## Task description
Continue the biographical text on Uba Sani, picking up right after its last sentence.

## Text provided
---*---

Uba Sani (born 31 December 1970) is a Nigerian engineer and politician who is the governor-elect of Kaduna State. He has served as senator for Kaduna Central since 2019. He was elected on 23 February 2019, under the platform of the All Progressive Congress. He defeated the incumbent senator Shehu Sani of the PRP.

Early life

Uba Sani was born on 31 December 1970 in Zaria local government area of Kaduna State. A Mechanical Engineer by training, he holds a Master of Science degree in Finance from the University of Calabar and a Post-Graduate Diploma in Business Administration from the University of Abuja.

---*---

## Listed entries
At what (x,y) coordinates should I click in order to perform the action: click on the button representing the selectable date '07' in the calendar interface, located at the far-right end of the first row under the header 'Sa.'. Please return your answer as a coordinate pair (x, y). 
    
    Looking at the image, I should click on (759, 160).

---*---

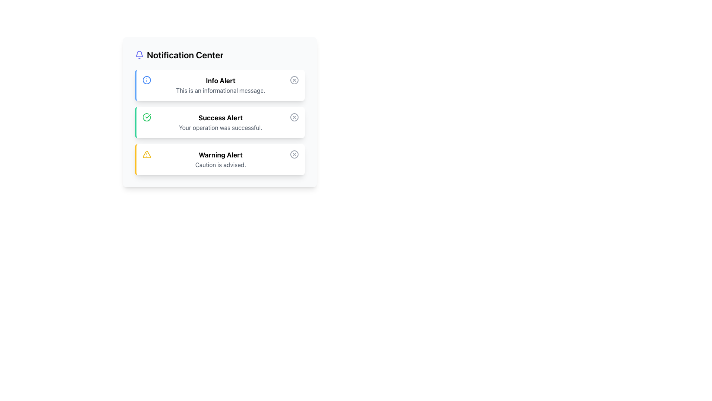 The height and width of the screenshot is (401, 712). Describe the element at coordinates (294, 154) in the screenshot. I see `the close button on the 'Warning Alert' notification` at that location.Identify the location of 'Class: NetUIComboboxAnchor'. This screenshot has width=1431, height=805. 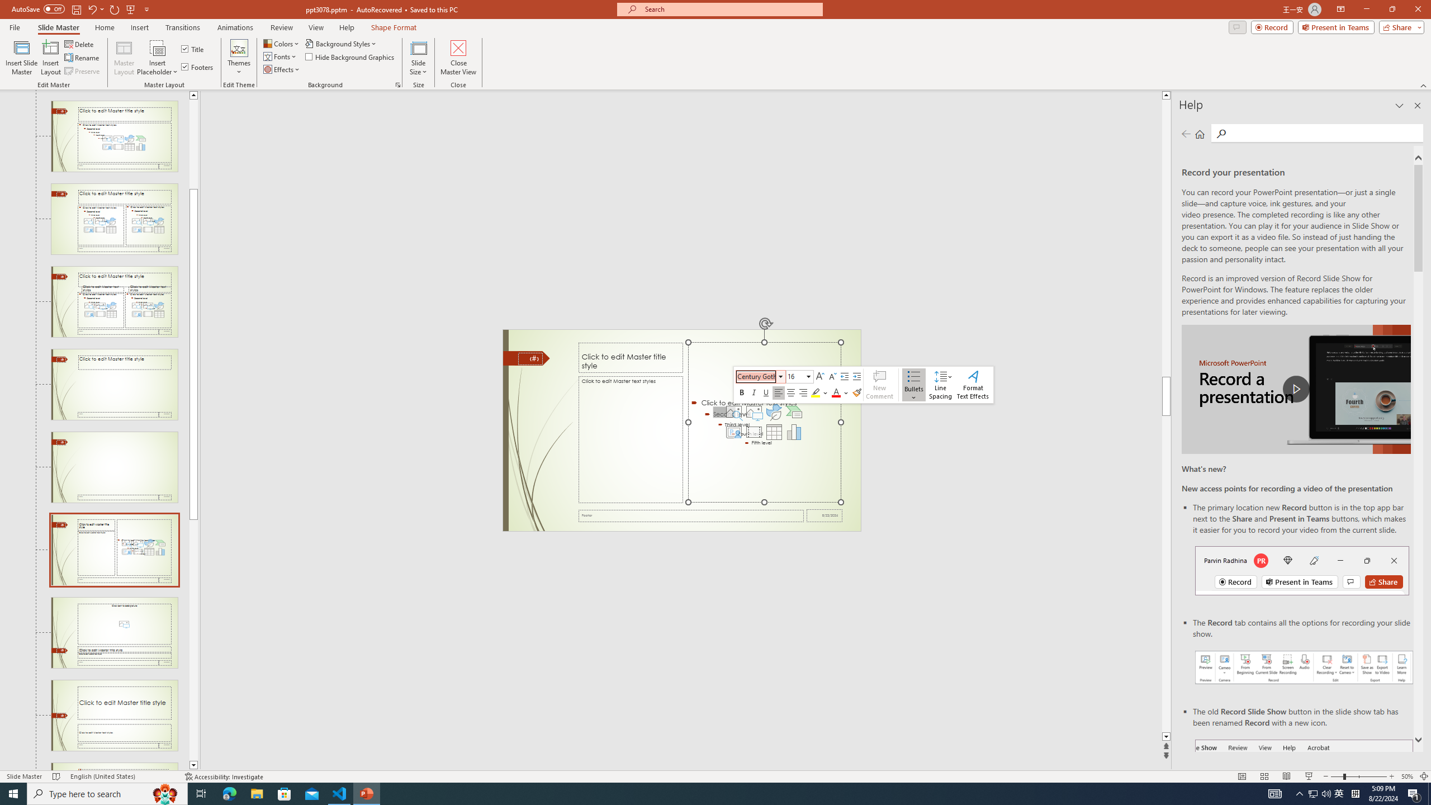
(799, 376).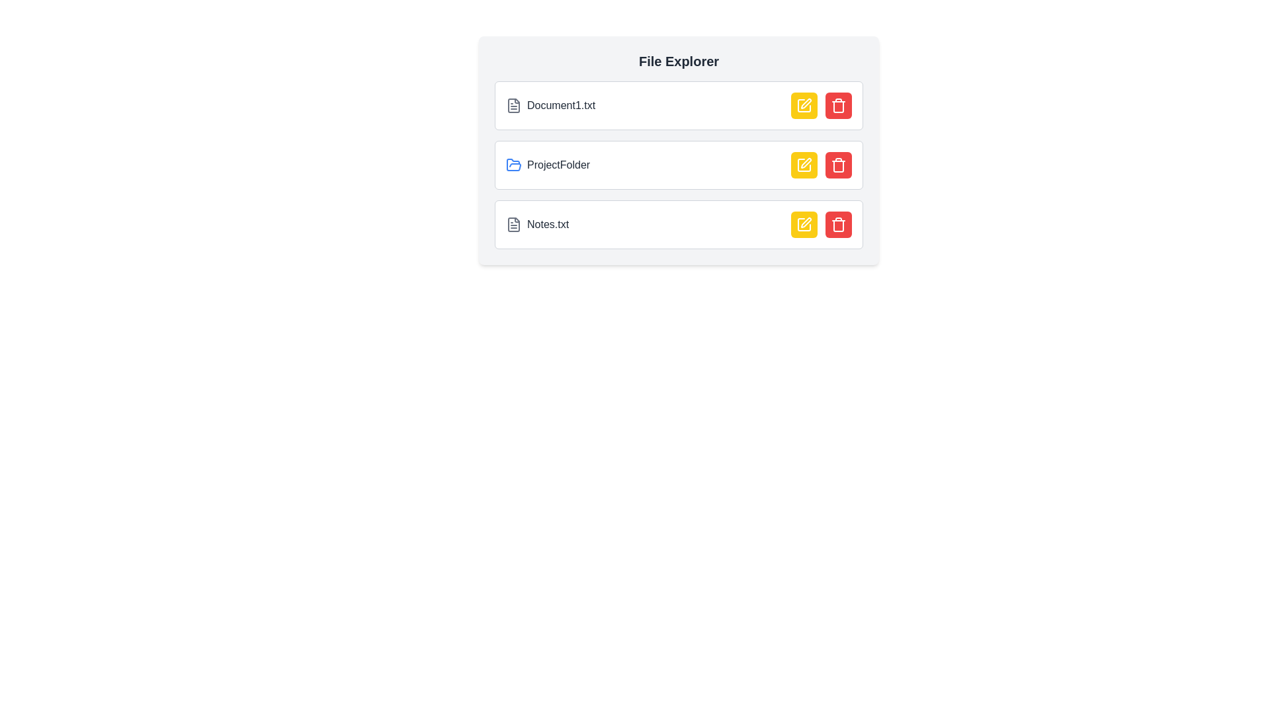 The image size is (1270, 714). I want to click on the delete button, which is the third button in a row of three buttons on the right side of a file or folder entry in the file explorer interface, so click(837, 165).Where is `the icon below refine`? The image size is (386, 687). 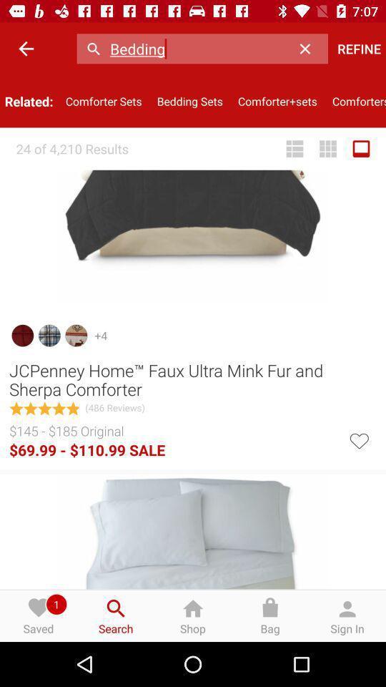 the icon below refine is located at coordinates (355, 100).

---*---

## Task output
Uba Sani protested against military authoritarianism in Nigeria, leaving behind a footprint of bravery and patriotism. He deployed his organization and networking skills in creating a strategic base for the pro-democracy movement in Northern Nigeria. He also made ample use of his civil society organization, the Movement for Freedom and Justice to champion the rights of the underprivileged and offered them unfettered access to justice. He has held successfully the roles of the National Vice Chairman (North) of Campaign for Democracy (CD) and Deputy National Chairman (North) of the Joint Action Committee (JACON) led by the legendary Chief Gani Fawehinmi, SAN.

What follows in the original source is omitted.